(Goal 1):
Retype the part of the backup text that begins at the words "Consumables Planning (Budgeting)" and ends after the words "over $1,000 per month!".

(Quoted text):
+ + + +

For networks, consider a networked backup unit.  This would allow a single backup system to be used with many different computers.  Thus you can buy one high-speed device for about the same money as several lower-speed devices.  Keep in mind however that a network backup can bring a standard Ethernet network to its knees.  (The network only shares 10 Mbps for all users on a SOHO or wireless LAN.)  Even a Fast Ethernet (100 Mbps) LAN might suffer noticeable delays and problems.

An excellent choice for single-system backup is a USB disk.  Also using SAN/NAS to centralize your storage makes it easy to use a single backup system (robot tapes).

It is a good idea to have a spare media drive (e.g., DLT tape drive), in case the one built into a computer fails when the computer fails.  This is especially true for non-standard backup devices that may not be available from CompUSA on a moment's notice.  Regularly clean and maintain (and test) your backup drives.  (While I don't know of any organization that does this, consider copying old data to new hardware once the old drives are no longer supported or available.  If you don't have a working drive (including drivers), old backups are useless!)

Consumables Planning (Budgeting)

Suppose a medium to large organization uses 8 backup tapes a day, 6 days a week, means 48 tapes.  If your retention policy is to keep 6 months worth of incrementals, that's 1,248 tapes needed.  High capacity quality tapes might go for $60, so you would need $74,880.00.  In the second part of the year, you only need new tapes for full backups, an additional 260 tapes (say) for $15,600, or more than $90k for the first year ($7,500 a month).  (Not counting spares or the cost of drive units.)  Changes to the policies can result in expense differences of over $1,000 per month!

+ + + +

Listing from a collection

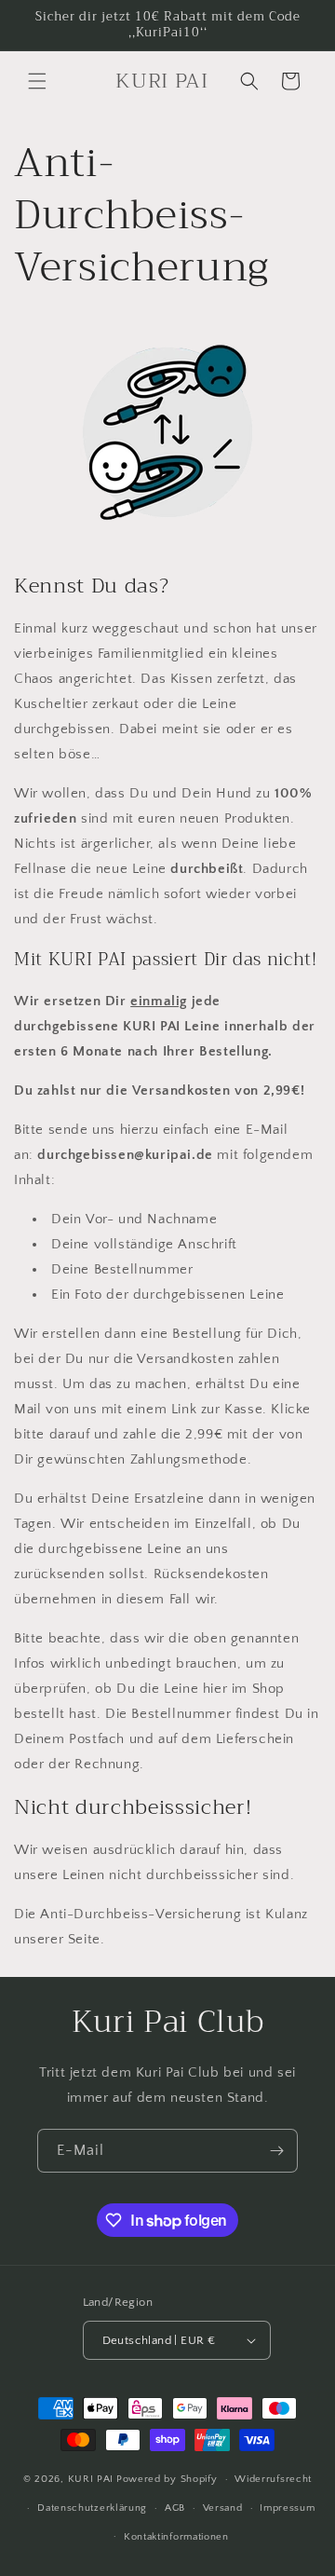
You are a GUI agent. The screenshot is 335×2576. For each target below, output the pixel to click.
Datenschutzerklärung (92, 2508)
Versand (223, 2508)
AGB (175, 2508)
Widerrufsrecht (273, 2479)
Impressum (287, 2508)
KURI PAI (91, 2479)
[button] (37, 81)
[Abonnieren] (276, 2151)
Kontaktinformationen (176, 2536)
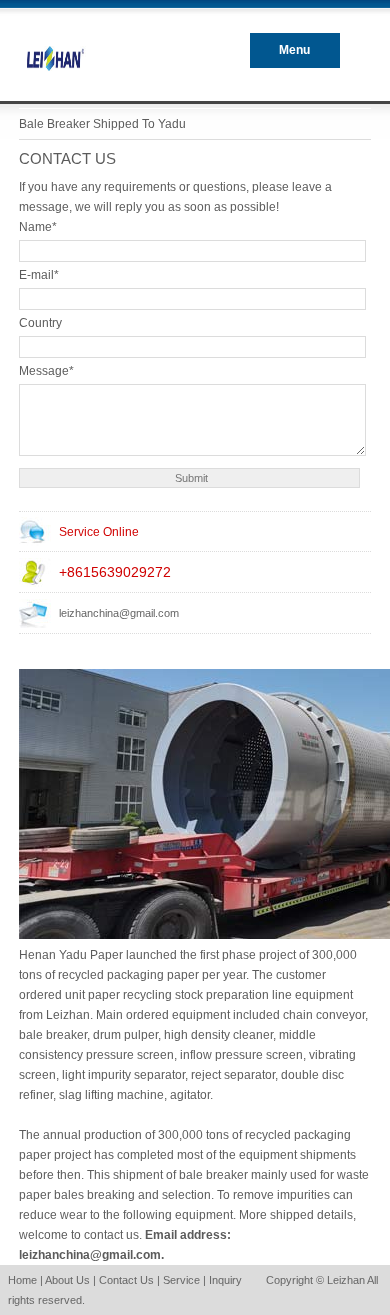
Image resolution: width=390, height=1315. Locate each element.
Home (22, 1280)
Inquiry (225, 1280)
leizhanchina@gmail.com (119, 613)
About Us (67, 1280)
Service (181, 1280)
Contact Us (126, 1280)
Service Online (99, 532)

+ + + +

(Goal 2):
Reproduce the listing from its start through the line that contains "Inquiry (225, 1280)", including that line and the requests. Multiply every coordinate in the answers by 0.8, rounding to whole numbers with halves rounded up. Leave the pictures out.

(Complete answer 1):
Consumables Planning (Budgeting)

Suppose a medium to large organization uses 8 backup tapes a day, 6 days a week, means 48 tapes.  If your retention policy is to keep 6 months worth of incrementals, that's 1,248 tapes needed.  High capacity quality tapes might go for $60, so you would need $74,880.00.  In the second part of the year, you only need new tapes for full backups, an additional 260 tapes (say) for $15,600, or more than $90k for the first year ($7,500 a month).  (Not counting spares or the cost of drive units.)  Changes to the policies can result in expense differences of over $1,000 per month!

(Complete answer 2):
You are a GUI agent. The screenshot is 335×2576. For each target below, output the pixel to click.
Datenschutzerklärung (74, 2006)
Versand (178, 2006)
AGB (140, 2006)
Widerrufsrecht (218, 1983)
Impressum (230, 2006)
KURI PAI (73, 1983)
[button] (30, 65)
[Abonnieren] (221, 1721)
Kontaktinformationen (141, 2029)
Image resolution: width=390, height=1315. Locate each element.
Home (18, 1024)
Inquiry (180, 1024)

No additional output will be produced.